━━━ Entries provided ━━━
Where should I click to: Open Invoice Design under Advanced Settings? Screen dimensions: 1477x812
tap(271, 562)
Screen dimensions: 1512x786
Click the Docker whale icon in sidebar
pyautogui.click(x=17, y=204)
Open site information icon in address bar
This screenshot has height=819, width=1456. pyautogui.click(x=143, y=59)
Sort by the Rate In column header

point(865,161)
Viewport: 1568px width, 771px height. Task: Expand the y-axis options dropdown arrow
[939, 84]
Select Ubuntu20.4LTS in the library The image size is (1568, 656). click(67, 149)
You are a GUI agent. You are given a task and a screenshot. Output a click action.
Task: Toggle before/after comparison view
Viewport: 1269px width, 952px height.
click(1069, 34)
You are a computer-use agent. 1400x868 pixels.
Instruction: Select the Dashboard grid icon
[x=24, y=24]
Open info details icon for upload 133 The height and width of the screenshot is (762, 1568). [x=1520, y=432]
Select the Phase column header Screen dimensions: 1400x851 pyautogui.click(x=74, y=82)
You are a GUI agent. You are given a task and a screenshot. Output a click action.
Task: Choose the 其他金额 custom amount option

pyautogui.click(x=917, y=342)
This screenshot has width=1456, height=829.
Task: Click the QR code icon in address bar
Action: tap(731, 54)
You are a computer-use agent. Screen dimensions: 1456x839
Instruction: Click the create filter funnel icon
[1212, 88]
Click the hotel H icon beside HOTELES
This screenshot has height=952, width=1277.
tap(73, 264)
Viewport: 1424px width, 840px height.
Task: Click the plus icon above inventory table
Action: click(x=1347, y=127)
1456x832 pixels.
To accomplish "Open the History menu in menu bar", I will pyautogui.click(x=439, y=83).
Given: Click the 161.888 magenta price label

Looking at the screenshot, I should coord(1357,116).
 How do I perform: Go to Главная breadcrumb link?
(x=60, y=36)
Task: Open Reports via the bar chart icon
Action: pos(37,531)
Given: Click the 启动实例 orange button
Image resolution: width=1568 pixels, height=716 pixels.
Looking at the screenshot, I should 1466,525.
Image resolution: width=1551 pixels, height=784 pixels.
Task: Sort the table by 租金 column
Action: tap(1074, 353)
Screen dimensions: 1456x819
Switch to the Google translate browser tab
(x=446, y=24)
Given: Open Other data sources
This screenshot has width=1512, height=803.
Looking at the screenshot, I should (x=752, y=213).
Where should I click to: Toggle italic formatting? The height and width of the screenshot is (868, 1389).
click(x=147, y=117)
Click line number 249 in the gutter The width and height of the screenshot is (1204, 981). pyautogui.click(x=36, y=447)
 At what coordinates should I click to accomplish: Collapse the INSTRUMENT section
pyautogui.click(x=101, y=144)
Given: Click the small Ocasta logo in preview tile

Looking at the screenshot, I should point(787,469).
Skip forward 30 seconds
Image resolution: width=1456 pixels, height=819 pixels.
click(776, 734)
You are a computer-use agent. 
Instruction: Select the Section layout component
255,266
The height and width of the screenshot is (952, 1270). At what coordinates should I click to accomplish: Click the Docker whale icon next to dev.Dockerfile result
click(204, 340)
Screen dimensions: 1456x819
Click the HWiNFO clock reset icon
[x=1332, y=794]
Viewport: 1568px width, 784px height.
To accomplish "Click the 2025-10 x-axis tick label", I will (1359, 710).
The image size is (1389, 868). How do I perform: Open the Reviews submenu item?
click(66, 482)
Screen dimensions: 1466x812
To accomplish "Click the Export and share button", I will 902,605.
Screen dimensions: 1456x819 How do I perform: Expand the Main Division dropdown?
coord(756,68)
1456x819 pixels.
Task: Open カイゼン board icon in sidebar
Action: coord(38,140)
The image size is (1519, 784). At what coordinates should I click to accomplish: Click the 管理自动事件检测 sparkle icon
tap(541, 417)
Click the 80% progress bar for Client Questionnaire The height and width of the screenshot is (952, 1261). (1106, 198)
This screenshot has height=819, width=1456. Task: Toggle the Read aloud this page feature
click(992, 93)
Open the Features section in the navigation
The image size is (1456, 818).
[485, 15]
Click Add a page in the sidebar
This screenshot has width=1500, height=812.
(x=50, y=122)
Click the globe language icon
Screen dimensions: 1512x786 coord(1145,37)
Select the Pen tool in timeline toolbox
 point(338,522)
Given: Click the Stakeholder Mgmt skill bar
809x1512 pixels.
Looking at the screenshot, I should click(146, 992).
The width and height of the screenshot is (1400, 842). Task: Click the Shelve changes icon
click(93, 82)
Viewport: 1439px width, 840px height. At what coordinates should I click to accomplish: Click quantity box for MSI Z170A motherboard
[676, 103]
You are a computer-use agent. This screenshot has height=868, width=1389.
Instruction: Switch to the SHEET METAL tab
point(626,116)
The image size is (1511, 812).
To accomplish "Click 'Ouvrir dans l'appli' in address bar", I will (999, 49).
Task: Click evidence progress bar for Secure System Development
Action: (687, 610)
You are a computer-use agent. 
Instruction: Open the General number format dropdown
━━━
Prompt:
Please restate each record exactly as it reads.

Solution below:
Where should I click to: Open Invoice Design under Advanced Settings? Screen dimensions: 1477x812
tap(271, 562)
Screen dimensions: 1512x786
Click the Docker whale icon in sidebar
pyautogui.click(x=17, y=204)
Open site information icon in address bar
This screenshot has height=819, width=1456. pyautogui.click(x=143, y=59)
Sort by the Rate In column header

point(865,161)
Viewport: 1568px width, 771px height. Task: Expand the y-axis options dropdown arrow
[939, 84]
Select Ubuntu20.4LTS in the library The image size is (1568, 656). click(67, 149)
You are a GUI agent. You are given a task and a screenshot. Output a click action.
Task: Toggle before/after comparison view
Viewport: 1269px width, 952px height.
click(1069, 34)
You are a computer-use agent. 1400x868 pixels.
Instruction: Select the Dashboard grid icon
[x=24, y=24]
Open info details icon for upload 133 The height and width of the screenshot is (762, 1568). [x=1520, y=432]
Select the Phase column header Screen dimensions: 1400x851 pyautogui.click(x=74, y=82)
You are a GUI agent. You are given a task and a screenshot. Output a click action.
Task: Choose the 其他金额 custom amount option

pyautogui.click(x=917, y=342)
This screenshot has width=1456, height=829.
Task: Click the QR code icon in address bar
Action: tap(731, 54)
You are a computer-use agent. Screen dimensions: 1456x839
Instruction: Click the create filter funnel icon
[1212, 88]
Click the hotel H icon beside HOTELES
This screenshot has height=952, width=1277.
tap(73, 264)
Viewport: 1424px width, 840px height.
Task: Click the plus icon above inventory table
Action: click(x=1347, y=127)
1456x832 pixels.
To accomplish "Open the History menu in menu bar", I will pyautogui.click(x=439, y=83).
Given: Click the 161.888 magenta price label

Looking at the screenshot, I should coord(1357,116).
 How do I perform: Go to Главная breadcrumb link?
(x=60, y=36)
Task: Open Reports via the bar chart icon
Action: pos(37,531)
Given: Click the 启动实例 orange button
Image resolution: width=1568 pixels, height=716 pixels.
Looking at the screenshot, I should 1466,525.
Image resolution: width=1551 pixels, height=784 pixels.
Task: Sort the table by 租金 column
Action: tap(1074, 353)
Screen dimensions: 1456x819
Switch to the Google translate browser tab
(x=446, y=24)
Given: Open Other data sources
This screenshot has width=1512, height=803.
Looking at the screenshot, I should (x=752, y=213).
Where should I click to: Toggle italic formatting? The height and width of the screenshot is (868, 1389).
click(x=147, y=117)
Click line number 249 in the gutter The width and height of the screenshot is (1204, 981). pyautogui.click(x=36, y=447)
 At what coordinates should I click to accomplish: Collapse the INSTRUMENT section
pyautogui.click(x=101, y=144)
Given: Click the small Ocasta logo in preview tile

Looking at the screenshot, I should point(787,469).
Skip forward 30 seconds
Image resolution: width=1456 pixels, height=819 pixels.
click(776, 734)
You are a computer-use agent. 
Instruction: Select the Section layout component
255,266
The height and width of the screenshot is (952, 1270). At what coordinates should I click to accomplish: Click the Docker whale icon next to dev.Dockerfile result
click(204, 340)
Screen dimensions: 1456x819
Click the HWiNFO clock reset icon
[x=1332, y=794]
Viewport: 1568px width, 784px height.
To accomplish "Click the 2025-10 x-axis tick label", I will (1359, 710).
The image size is (1389, 868). How do I perform: Open the Reviews submenu item?
click(66, 482)
Screen dimensions: 1466x812
To accomplish "Click the Export and share button", I will 902,605.
Screen dimensions: 1456x819 How do I perform: Expand the Main Division dropdown?
coord(756,68)
1456x819 pixels.
Task: Open カイゼン board icon in sidebar
Action: coord(38,140)
The image size is (1519, 784). At what coordinates should I click to accomplish: Click the 管理自动事件检测 sparkle icon
tap(541, 417)
Click the 80% progress bar for Client Questionnaire The height and width of the screenshot is (952, 1261). (1106, 198)
This screenshot has height=819, width=1456. Task: Toggle the Read aloud this page feature
click(992, 93)
Open the Features section in the navigation
The image size is (1456, 818).
[485, 15]
Click Add a page in the sidebar
This screenshot has width=1500, height=812.
(x=50, y=122)
Click the globe language icon
Screen dimensions: 1512x786 coord(1145,37)
Select the Pen tool in timeline toolbox
 point(338,522)
Given: Click the Stakeholder Mgmt skill bar
809x1512 pixels.
Looking at the screenshot, I should click(146, 992).
The width and height of the screenshot is (1400, 842). Task: Click the Shelve changes icon
click(93, 82)
Viewport: 1439px width, 840px height. At what coordinates should I click to accomplish: Click quantity box for MSI Z170A motherboard
[676, 103]
You are a computer-use agent. This screenshot has height=868, width=1389.
Instruction: Switch to the SHEET METAL tab
point(626,116)
The image size is (1511, 812).
To accomplish "Click 'Ouvrir dans l'appli' in address bar", I will (999, 49).
Task: Click evidence progress bar for Secure System Development
Action: (687, 610)
You are a computer-use agent. 
Instruction: Open the General number format dropdown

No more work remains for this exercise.